# Day 28 — "Foundation Models & Embeddings for EO (Prithvi, AlphaEarth, SatMAE)"

Foundation models learn Earth’s structure and dynamics. Embeddings compress multi-band, multi-temporal patches into semantic vectors you can reuse across tasks.


In [1]:
# Ensure repo root is on sys.path for local imports
import sys
from pathlib import Path

repo_root = Path.cwd()
if not (repo_root / "days").exists():
    for parent in Path.cwd().resolve().parents:
        if (parent / "days").exists():
            repo_root = parent
            break

sys.path.insert(0, str(repo_root))
print(f"Using repo root: {repo_root}")


Using repo root: /media/abdul-aziz/sdb7/masters_research/math_course_dlcv


## 1. Core Intuition

- Raw bands are letters; embeddings are the semantic meaning of Earth patches.
- Foundation models separate representation learning from downstream tasks.


## 2. What Is an Embedding?

A compact vector summarizing a patch: land cover, texture, temporal behavior, and context.
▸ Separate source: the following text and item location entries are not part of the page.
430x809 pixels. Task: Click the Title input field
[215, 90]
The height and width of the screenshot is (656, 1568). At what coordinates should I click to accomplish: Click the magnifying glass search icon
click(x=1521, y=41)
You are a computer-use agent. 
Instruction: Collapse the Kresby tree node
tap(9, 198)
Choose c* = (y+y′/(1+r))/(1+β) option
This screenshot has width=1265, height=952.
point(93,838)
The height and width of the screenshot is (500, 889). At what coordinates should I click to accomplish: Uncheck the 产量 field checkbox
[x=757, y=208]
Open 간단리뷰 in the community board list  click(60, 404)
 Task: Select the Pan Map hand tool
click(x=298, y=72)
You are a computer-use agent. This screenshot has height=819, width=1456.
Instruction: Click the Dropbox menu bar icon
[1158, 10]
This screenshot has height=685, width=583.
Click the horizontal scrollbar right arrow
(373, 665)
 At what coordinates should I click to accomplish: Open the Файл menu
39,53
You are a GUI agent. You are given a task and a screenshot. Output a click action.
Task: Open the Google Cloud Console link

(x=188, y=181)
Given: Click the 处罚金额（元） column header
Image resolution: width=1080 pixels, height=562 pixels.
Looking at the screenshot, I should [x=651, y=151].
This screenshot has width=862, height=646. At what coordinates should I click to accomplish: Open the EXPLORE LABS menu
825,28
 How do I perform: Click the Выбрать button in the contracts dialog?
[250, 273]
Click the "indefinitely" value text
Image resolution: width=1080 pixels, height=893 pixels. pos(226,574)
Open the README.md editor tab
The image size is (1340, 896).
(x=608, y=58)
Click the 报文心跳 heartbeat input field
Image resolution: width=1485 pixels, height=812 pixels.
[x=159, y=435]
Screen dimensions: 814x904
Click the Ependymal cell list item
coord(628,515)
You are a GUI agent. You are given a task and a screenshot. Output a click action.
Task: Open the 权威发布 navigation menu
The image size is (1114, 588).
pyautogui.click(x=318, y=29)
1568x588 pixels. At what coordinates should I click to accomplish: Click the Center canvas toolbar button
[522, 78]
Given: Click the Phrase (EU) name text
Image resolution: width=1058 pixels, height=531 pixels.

Nearby vectors imply similar places.


## 3. Three Major EO Foundation Approaches

- **Prithvi**: spatio-temporal masked modeling for Earth dynamics.
- **AlphaEarth**: global semantic embeddings for every place.
- **SatMAE**: masked autoencoding for spatial structure.


## 4. Geometry of Embedding Space

Distances encode semantic differences, clusters reveal land-use types, and directions can represent transitions (urbanization, deforestation).


## 5. Python — Embedding Demo (NumPy)

`days/day28/code/embeddings_demo.py` creates toy embeddings and measures distances.


In [2]:
from days.day28.code.embeddings_demo import MODELS, embed_patch, embedding_distance
import numpy as np

for model in MODELS:
    print(f"{model.name}: {model.focus} | best for {model.best_for}")

rng = np.random.default_rng(0)
patch_a = rng.random((16, 16, 4)).astype(np.float32)
patch_b = patch_a.copy()
patch_b[4:8, 6:10, :] += 0.4
patch_b = np.clip(patch_b, 0, 1)

emb_a = embed_patch(patch_a)
emb_b = embed_patch(patch_b)
print("Embedding distance:", embedding_distance(emb_a, emb_b))


Prithvi: Spatio-temporal masked modeling | best for Time-series tasks
AlphaEarth: Global EO embeddings | best for Fast transfer & search
SatMAE: Masked autoencoding | best for Spatial representation learning
Embedding distance: 0.13914865255355835


## 6. Visualization — Embedding Drift

`days/day28/code/visualizations.py` plots embedding distance as change intensity increases.


In [3]:
from days.day28.code.visualizations import plot_embedding_drift

RUN_FIGURES = False

if RUN_FIGURES:
    plot_embedding_drift()
else:
    print("Set RUN_FIGURES = True to regenerate Day 28 figures inside days/day28/outputs/.")


Set RUN_FIGURES = True to regenerate Day 28 figures inside days/day28/outputs/.


## 7. Embeddings in Practice

- Classification: train a lightweight classifier on embeddings.
- Clustering: group land-use types via KMeans/UMAP.
- Change detection: threshold embedding distance over time.


## 8. Advantages vs Raw Pixels

| Aspect | Raw Pixels | Embeddings |
| --- | --- | --- |
| Dimensionality | Very high | Compact |
| Labels needed | Many | Few |
| Transfer | Low | High |
| Robustness | Sensitive | Strong |
| Compute | Heavy | Light |


## 9. Limitations & Cautions

Embeddings are not magic: resolution can be fixed, interpretability is lower, and domain shift still matters.


## 10. Mini Exercises

1. Compare embeddings-only vs indices-only classification.
2. Visualize embeddings with UMAP/t-SNE.
3. Detect urban growth via embedding distance over years.
4. Cluster embeddings and interpret clusters geographically.


## 11. Key Takeaways

- Foundation models learn the grammar of Earth.
- Embeddings store semantic meaning, not raw reflectance.
- Prithvi, AlphaEarth, SatMAE target different strengths.
- Embeddings enable fast, transferable downstream models.